* _Persyaratan_:
1. Dalam teks tentang hikmah di balik peristiwa, apa yang hanya perlu Allah katakan agar sesuatu terjadi?
2. Lanjutkan teks tentang hikmah di balik peristiwa mulai dari kalimat sesudah kalimat terakhirnya.

=== Teks yang Diberikan ===

Tidaklah Allah swt. menciptakan peristiwa, atau
kejadian sesuatu yang sia-sia. Manusia dianjurkan untuk merenung dan
mengambil pelajaran dari berbagai macam peristiwa yang terjadi. Islam
sangat mendorong umatnya untuk menggunakan potensi yang Allah swt.
berikan kepadanya; penglihatan, pendengaran, hati, panca indra yang lain
agar difungsikan untuk merenung hikmah dibalik peristiwa.
Katakanlah: “Berjalanlah di muka bumi, kemudian perhatikanlah bagaimana kesudahan orang-orang yang mendustakan itu.” QS. Al-An’am:11
Pertama, Allah Penentu Kehidupan, Dzat yang Maha Perkasa.
Bahwa
dibalik kehidupan ini ada yang punya, ada yang mengatur. Dialah Allah
Rabbul Izzah, Tuhan yang memiliki kemuliaan dan keperkasaan. Di
Genggaman-Nya lah semua kehidupan ini dikendalikan. Allah hanya butuh
berkata “Kun Fayakun, terjadi! maka terjadilah”.
Manusia
tidak bisa mengatur-atur. Manusia tidak mungkin bilang “hai merapi,
berhenti meletus… dst”, sebagaimana yang kita dengar dari pusat ahli
vulkanologi dan mitigasi bencana. Allah swt. punya kehendak-Nya sendiri,
bahkan Kehendak itu sudah ditulis semenjak zaman azali.

=== Data yang Diberikan ===

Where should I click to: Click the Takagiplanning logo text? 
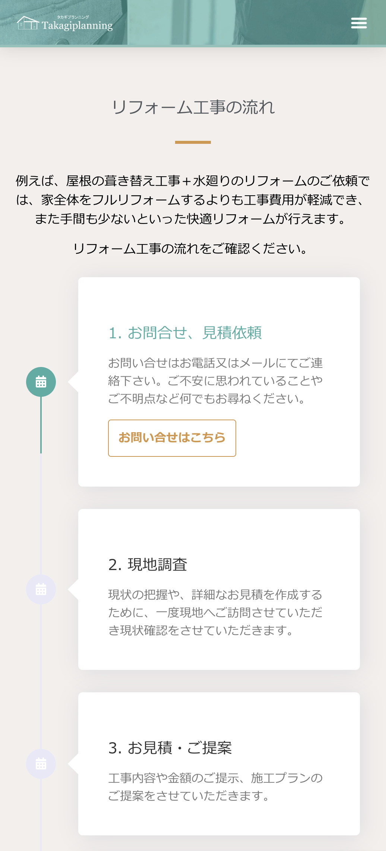pyautogui.click(x=77, y=26)
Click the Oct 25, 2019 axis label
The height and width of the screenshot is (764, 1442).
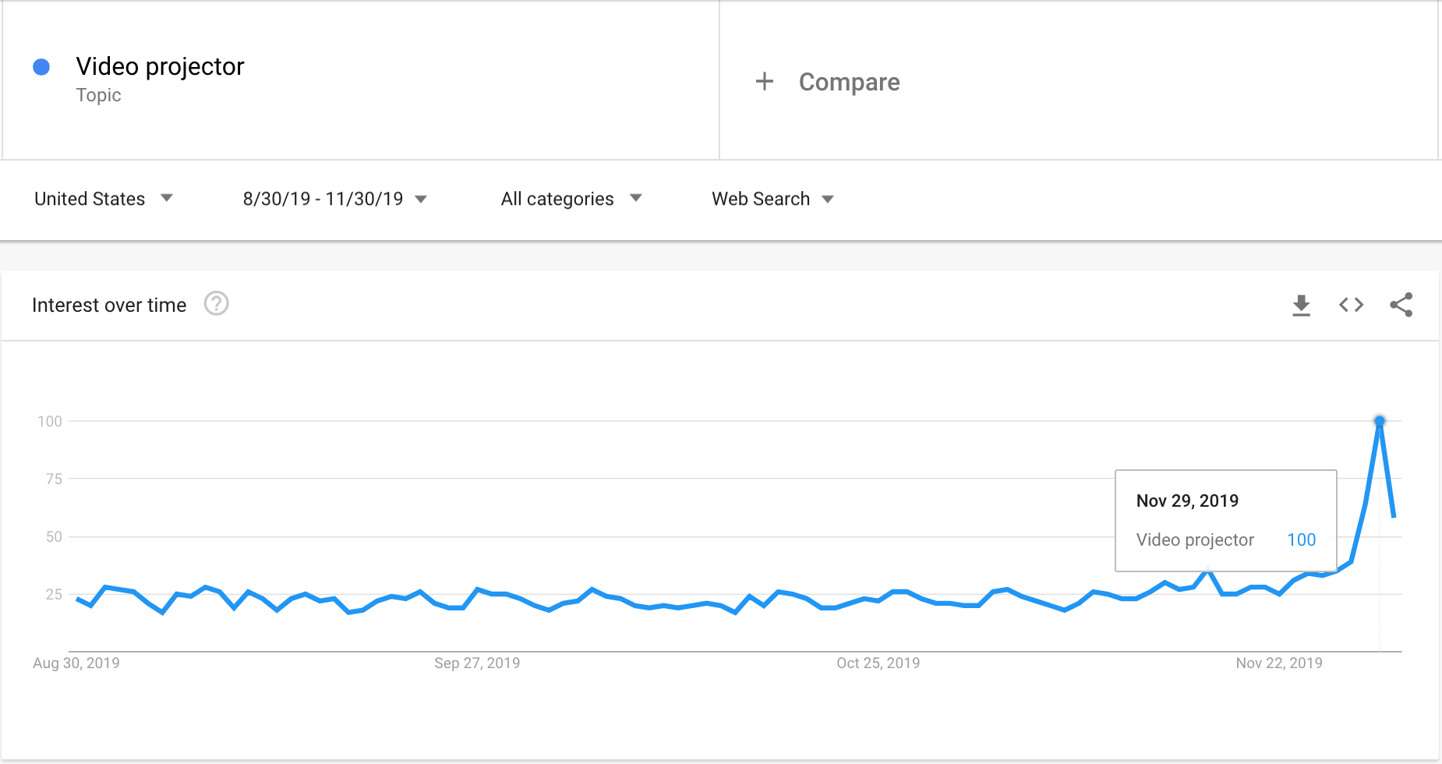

===

* _Jawaban Tugas_:
1. "Kun Fayakun", yaitu "terjadi! maka terjadilah".

2.
Allah swt. berfirman:
“Tiada suatu bencanapun yang
menimpa di bumi dan (tidak pula) pada dirimu sendiri melainkan telah
tertulis dalam kitab (Lauhul Mahfuzh) sebelum Kami menciptakannya.
Sesungguhnya yang demikian itu adalah mudah bagi Allah.” Al-Hadid/57:22
Kedua, Musibah Akibat Perbuatan Manusia
Musibah
yang menimpa umat manusia adalah karena perbuatan mereka sendiri yang
melanggar peraturan Allah, merusak ekosistem kehidupan, banyak melakukan
kemaksiatan dan dosa, tidak menjalankan perintah dan syariat-Nya.
“Dan
apa saja musibah yang menimpa kamu Maka adalah disebabkan oleh
perbuatan tanganmu sendiri, dan Allah memaafkan sebagian besar (dari
kesalahan-kesalahanmu). Dan kamu tidak dapat melepaskan diri
(dari azab Allah) di muka bumi, dan kamu tidak memperoleh seorang
pelindung dan tidak pula penolong selain Allah. ” Syuro/42:30-31
Bukan
karena ada unsur mistik, karena ini, karena itu, seperti karena bulan
tertentu, karena hari tertentu dll. yang justeru merusak aqidah umat.
Bencana karena ulah manusia, dan itu atas kuasa Allah swt.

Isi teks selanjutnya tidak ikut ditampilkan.